### What to work on
Using the listing below, copy exactly the lines from the one containing "Where should I click to: Tap" to the one containing "Task: Toggle extra sharing options checkbox", both lines included, and no others.

### Data for this task
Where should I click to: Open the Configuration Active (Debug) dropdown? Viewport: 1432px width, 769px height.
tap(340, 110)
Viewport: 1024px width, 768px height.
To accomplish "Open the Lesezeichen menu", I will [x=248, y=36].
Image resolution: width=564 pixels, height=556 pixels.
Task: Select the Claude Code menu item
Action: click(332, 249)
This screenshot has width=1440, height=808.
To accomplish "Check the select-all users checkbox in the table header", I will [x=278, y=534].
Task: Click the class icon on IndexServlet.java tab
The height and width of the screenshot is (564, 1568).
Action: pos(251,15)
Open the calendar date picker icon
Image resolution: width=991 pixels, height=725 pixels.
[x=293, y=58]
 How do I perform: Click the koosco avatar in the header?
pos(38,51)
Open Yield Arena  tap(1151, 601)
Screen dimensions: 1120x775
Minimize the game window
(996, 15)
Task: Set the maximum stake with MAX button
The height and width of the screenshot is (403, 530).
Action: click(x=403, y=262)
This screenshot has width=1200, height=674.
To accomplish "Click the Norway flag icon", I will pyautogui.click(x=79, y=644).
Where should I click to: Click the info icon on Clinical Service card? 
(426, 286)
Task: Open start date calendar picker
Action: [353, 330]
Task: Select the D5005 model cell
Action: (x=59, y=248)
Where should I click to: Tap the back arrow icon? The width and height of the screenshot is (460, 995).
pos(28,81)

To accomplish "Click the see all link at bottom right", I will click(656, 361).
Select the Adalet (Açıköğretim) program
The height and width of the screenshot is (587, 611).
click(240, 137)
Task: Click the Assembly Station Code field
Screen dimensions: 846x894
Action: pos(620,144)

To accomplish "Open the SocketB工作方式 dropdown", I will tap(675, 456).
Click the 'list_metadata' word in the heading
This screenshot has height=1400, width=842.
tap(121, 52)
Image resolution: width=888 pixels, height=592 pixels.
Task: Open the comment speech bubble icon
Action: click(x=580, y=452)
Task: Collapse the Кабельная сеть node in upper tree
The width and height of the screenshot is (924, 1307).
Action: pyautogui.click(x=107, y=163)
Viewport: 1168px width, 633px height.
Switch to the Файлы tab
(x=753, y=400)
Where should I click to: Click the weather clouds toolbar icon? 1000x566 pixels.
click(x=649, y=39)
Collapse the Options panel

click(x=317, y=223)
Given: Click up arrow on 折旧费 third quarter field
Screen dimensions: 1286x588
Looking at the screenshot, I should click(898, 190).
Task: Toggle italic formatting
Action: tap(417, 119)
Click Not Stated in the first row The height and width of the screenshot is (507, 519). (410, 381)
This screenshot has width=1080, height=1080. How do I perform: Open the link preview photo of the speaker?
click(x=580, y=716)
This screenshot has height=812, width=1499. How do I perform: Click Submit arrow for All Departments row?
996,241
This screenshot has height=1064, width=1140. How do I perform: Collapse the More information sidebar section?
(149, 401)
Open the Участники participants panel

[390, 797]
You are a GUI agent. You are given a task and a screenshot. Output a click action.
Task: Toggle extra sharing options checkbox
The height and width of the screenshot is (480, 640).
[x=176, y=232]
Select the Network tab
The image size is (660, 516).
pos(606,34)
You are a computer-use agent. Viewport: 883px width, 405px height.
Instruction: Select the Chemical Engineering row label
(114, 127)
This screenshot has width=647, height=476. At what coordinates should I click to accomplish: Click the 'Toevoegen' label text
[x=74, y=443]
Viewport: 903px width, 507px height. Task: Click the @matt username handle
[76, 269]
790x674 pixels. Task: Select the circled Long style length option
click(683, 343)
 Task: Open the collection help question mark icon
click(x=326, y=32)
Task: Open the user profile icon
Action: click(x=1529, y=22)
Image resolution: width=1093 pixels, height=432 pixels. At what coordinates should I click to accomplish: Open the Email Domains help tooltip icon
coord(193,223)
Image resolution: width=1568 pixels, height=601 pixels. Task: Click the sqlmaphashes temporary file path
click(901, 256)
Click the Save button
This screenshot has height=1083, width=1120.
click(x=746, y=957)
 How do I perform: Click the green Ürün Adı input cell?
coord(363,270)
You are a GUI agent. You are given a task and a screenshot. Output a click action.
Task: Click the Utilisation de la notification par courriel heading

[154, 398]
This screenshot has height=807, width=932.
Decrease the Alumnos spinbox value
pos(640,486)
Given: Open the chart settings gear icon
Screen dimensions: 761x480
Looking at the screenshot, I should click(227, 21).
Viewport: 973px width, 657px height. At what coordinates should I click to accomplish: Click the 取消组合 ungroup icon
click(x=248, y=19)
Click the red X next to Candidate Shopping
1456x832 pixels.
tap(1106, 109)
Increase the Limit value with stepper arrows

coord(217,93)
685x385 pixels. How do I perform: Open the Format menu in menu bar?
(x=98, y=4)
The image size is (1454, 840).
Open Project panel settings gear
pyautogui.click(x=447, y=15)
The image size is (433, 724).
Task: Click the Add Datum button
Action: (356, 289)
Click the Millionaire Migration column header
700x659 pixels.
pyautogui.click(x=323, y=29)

### Result of the exercise
Where should I click to: Tap the back arrow icon? The width and height of the screenshot is (460, 995).
pos(28,81)

To accomplish "Click the see all link at bottom right", I will click(656, 361).
Select the Adalet (Açıköğretim) program
The height and width of the screenshot is (587, 611).
click(240, 137)
Task: Click the Assembly Station Code field
Screen dimensions: 846x894
Action: pos(620,144)

To accomplish "Open the SocketB工作方式 dropdown", I will tap(675, 456).
Click the 'list_metadata' word in the heading
This screenshot has height=1400, width=842.
tap(121, 52)
Image resolution: width=888 pixels, height=592 pixels.
Task: Open the comment speech bubble icon
Action: click(x=580, y=452)
Task: Collapse the Кабельная сеть node in upper tree
The width and height of the screenshot is (924, 1307).
Action: pyautogui.click(x=107, y=163)
Viewport: 1168px width, 633px height.
Switch to the Файлы tab
(x=753, y=400)
Where should I click to: Click the weather clouds toolbar icon? 1000x566 pixels.
click(x=649, y=39)
Collapse the Options panel

click(x=317, y=223)
Given: Click up arrow on 折旧费 third quarter field
Screen dimensions: 1286x588
Looking at the screenshot, I should click(898, 190).
Task: Toggle italic formatting
Action: tap(417, 119)
Click Not Stated in the first row The height and width of the screenshot is (507, 519). (410, 381)
This screenshot has width=1080, height=1080. How do I perform: Open the link preview photo of the speaker?
click(x=580, y=716)
This screenshot has height=812, width=1499. How do I perform: Click Submit arrow for All Departments row?
996,241
This screenshot has height=1064, width=1140. How do I perform: Collapse the More information sidebar section?
(149, 401)
Open the Участники participants panel

[390, 797]
You are a GUI agent. You are given a task and a screenshot. Output a click action.
Task: Toggle extra sharing options checkbox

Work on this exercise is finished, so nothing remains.